From e87fa4369ced5b155e5fbfa940cf8f0fa22497f5 Mon Sep 17 00:00:00 2001
From: Brad Stein <Brad.Stein@gmail.com>
Date: Tue, 27 Jan 2026 18:08:19 -0300
Subject: [PATCH] atlasbot: make cluster answers more narrative

---
 services/comms/scripts/atlasbot/bot.py | 196 +++++++++++++++++++++----
 1 file changed, 165 insertions(+), 31 deletions(-)

diff --git a/services/comms/scripts/atlasbot/bot.py b/services/comms/scripts/atlasbot/bot.py
index d36844b..0dcfc60 100644
--- a/services/comms/scripts/atlasbot/bot.py
+++ b/services/comms/scripts/atlasbot/bot.py
@@ -181,6 +181,27 @@ CLUSTER_HINT_WORDS = {
     "arm64",
 }
 
+_INSIGHT_HINT_WORDS = {
+    "interesting",
+    "unconventional",
+    "surprising",
+    "weird",
+    "odd",
+    "fun",
+    "cool",
+    "unique",
+    "notable",
+}
+
+_OVERVIEW_HINT_WORDS = {
+    "overview",
+    "summary",
+    "describe",
+    "explain",
+    "tell me about",
+    "what do you know",
+}
+
 _OLLAMA_LOCK = threading.Lock()
 
 HARDWARE_HINTS = {
@@ -1408,7 +1429,18 @@ def _nodes_summary_line(inventory: list[dict[str, Any]], snapshot: dict[str, Any
         not_ready = len([n for n in inventory if n.get("ready") is False])
     if total is None:
         return ""
-    return f"Atlas cluster has {total} nodes ({ready} ready, {not_ready} not ready)."
+    if not_ready:
+        names = []
+        summary_names = summary.get("not_ready_names") if isinstance(summary, dict) else []

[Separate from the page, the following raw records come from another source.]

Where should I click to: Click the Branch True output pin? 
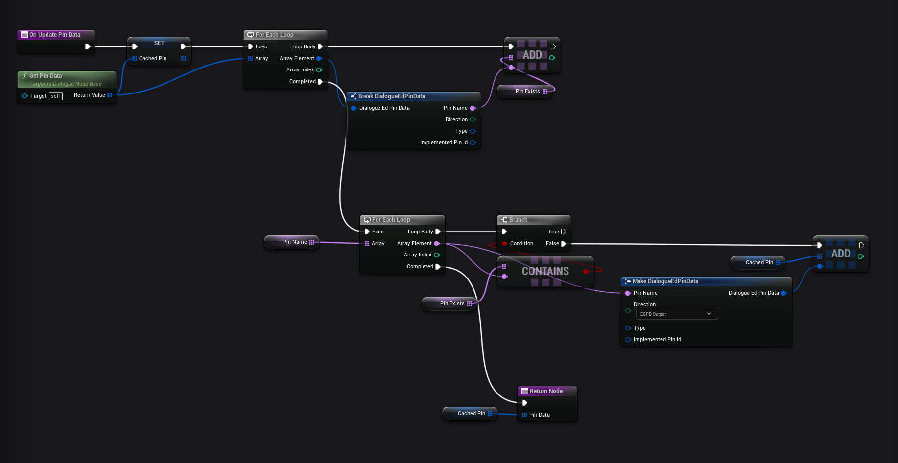tap(564, 232)
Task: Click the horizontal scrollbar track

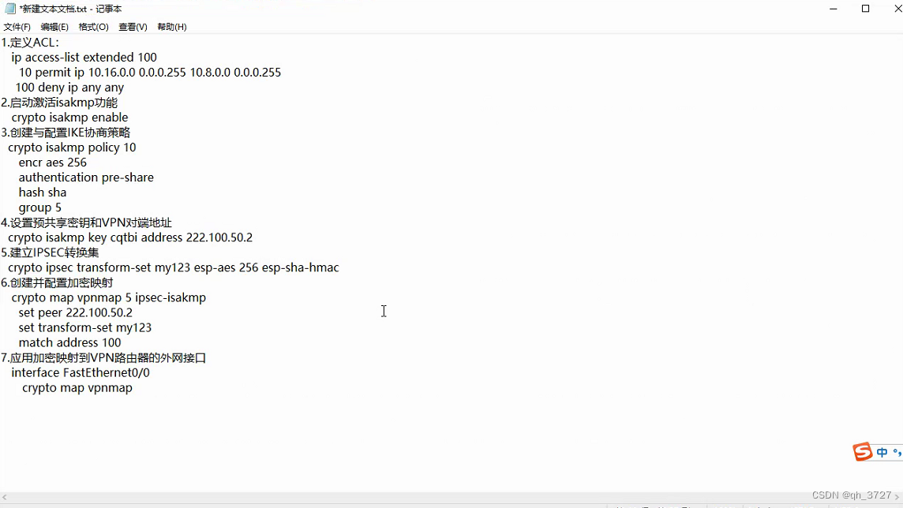Action: click(451, 497)
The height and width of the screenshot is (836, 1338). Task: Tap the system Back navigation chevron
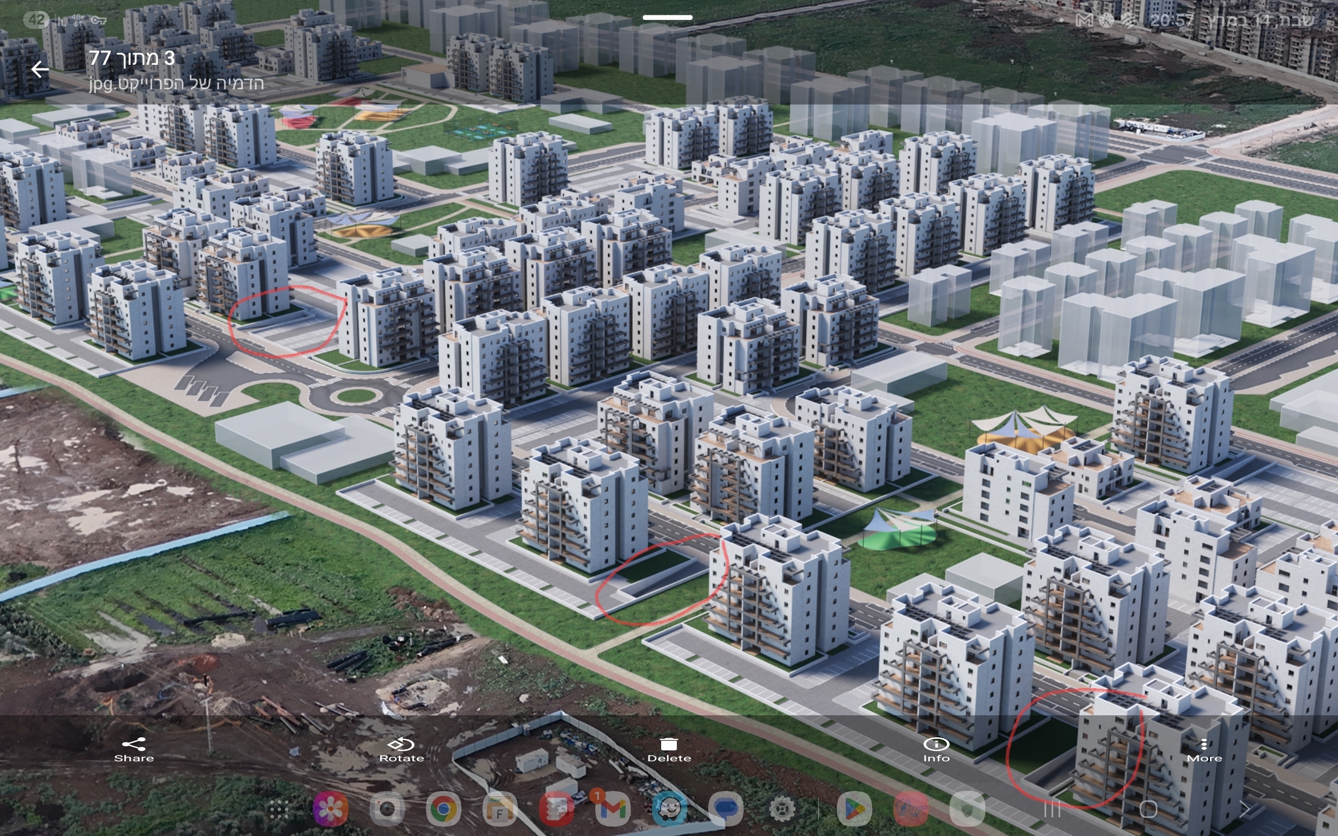click(x=1245, y=809)
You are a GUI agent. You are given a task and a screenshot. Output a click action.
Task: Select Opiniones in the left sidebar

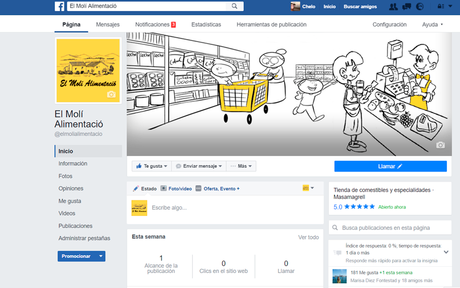click(71, 188)
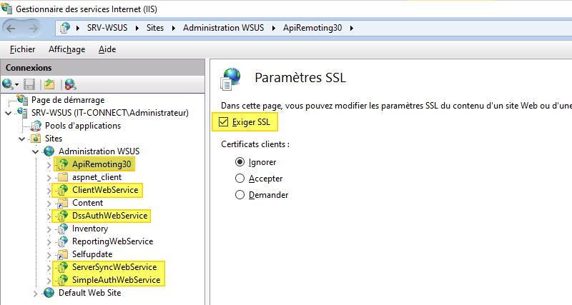Open the new connection dropdown arrow
The width and height of the screenshot is (572, 305).
pos(16,84)
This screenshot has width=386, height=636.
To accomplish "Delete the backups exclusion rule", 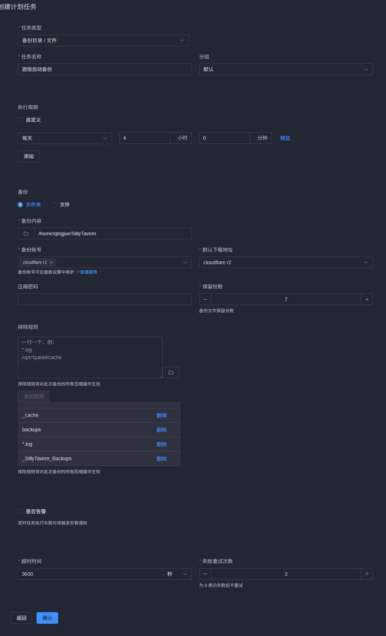I will [x=162, y=430].
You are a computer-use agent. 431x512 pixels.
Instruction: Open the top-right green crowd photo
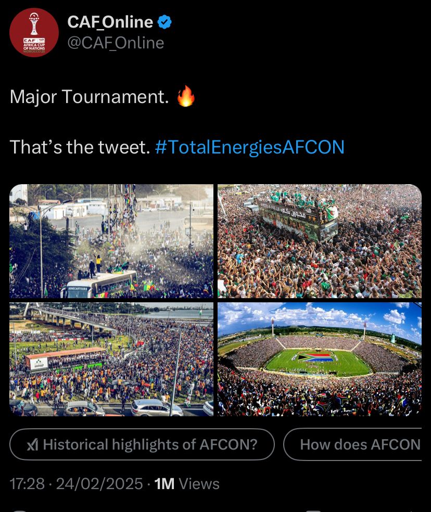[319, 241]
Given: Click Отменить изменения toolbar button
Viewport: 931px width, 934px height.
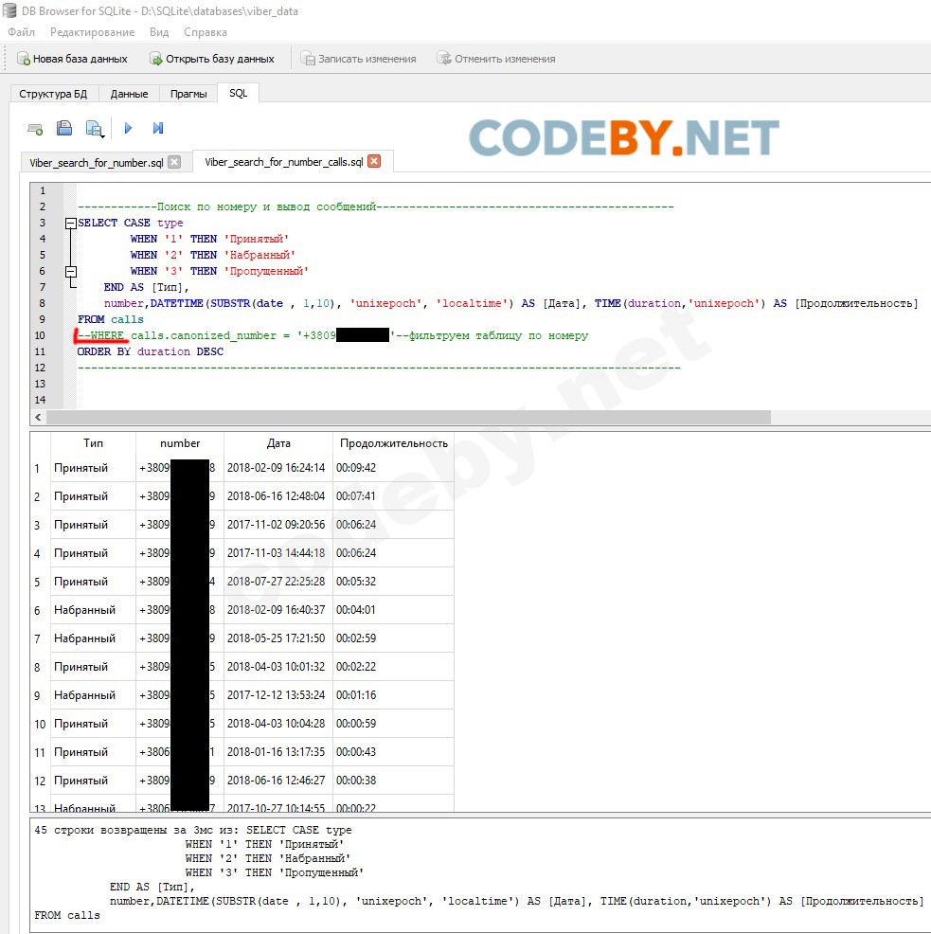Looking at the screenshot, I should tap(495, 59).
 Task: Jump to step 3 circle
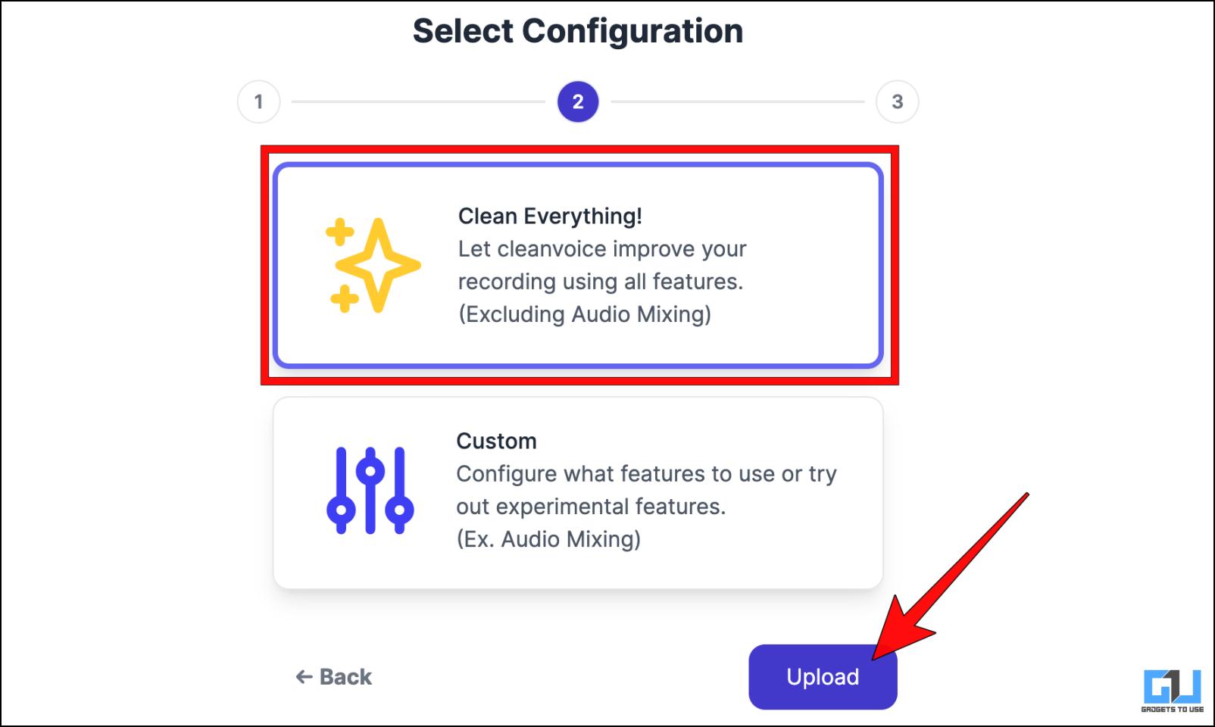pyautogui.click(x=898, y=101)
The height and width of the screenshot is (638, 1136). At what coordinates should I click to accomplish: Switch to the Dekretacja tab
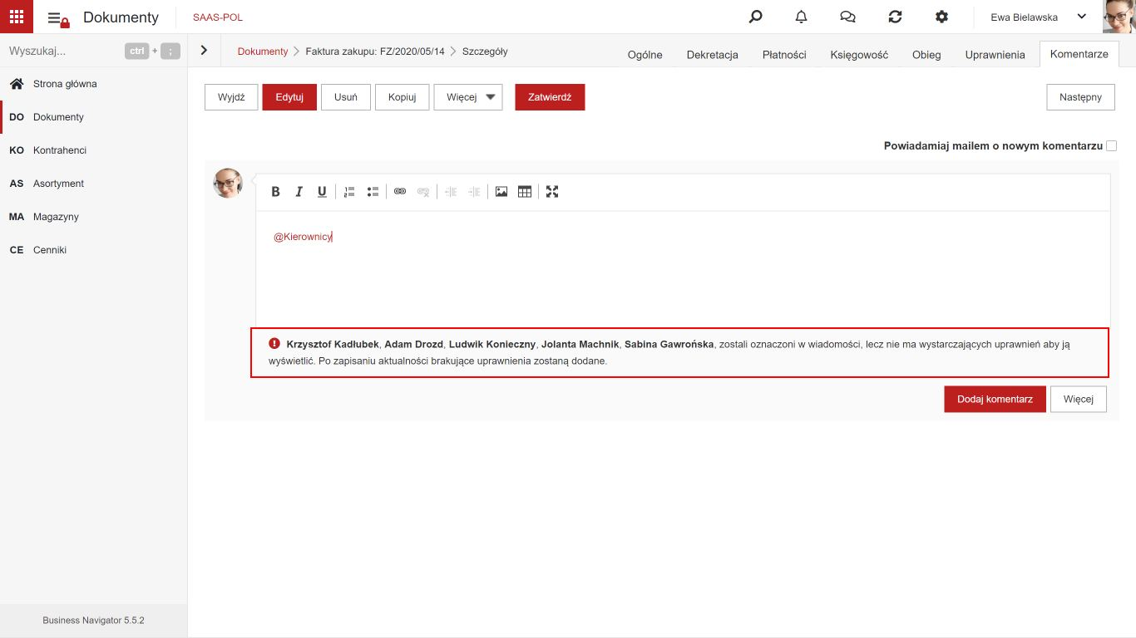(x=713, y=55)
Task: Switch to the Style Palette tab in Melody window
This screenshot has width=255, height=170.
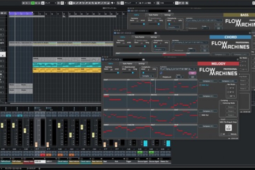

+        if isinstance(summary_names, list):
+            names = [name for name in summary_names if isinstance(name, str)]
+        if not names and snapshot:
+            details = snapshot.get("nodes_detail") if isinstance(snapshot.get("nodes_detail"), list) else []
+            names = [node.get("name") for node in details if isinstance(node, dict) and node.get("ready") is False]
+        names = [name for name in names if isinstance(name, str) and name]
+        suffix = f" (not ready: {', '.join(names)})" if names else ""
+        return f"Atlas has {total} nodes; {ready} ready, {not_ready} not ready{suffix}."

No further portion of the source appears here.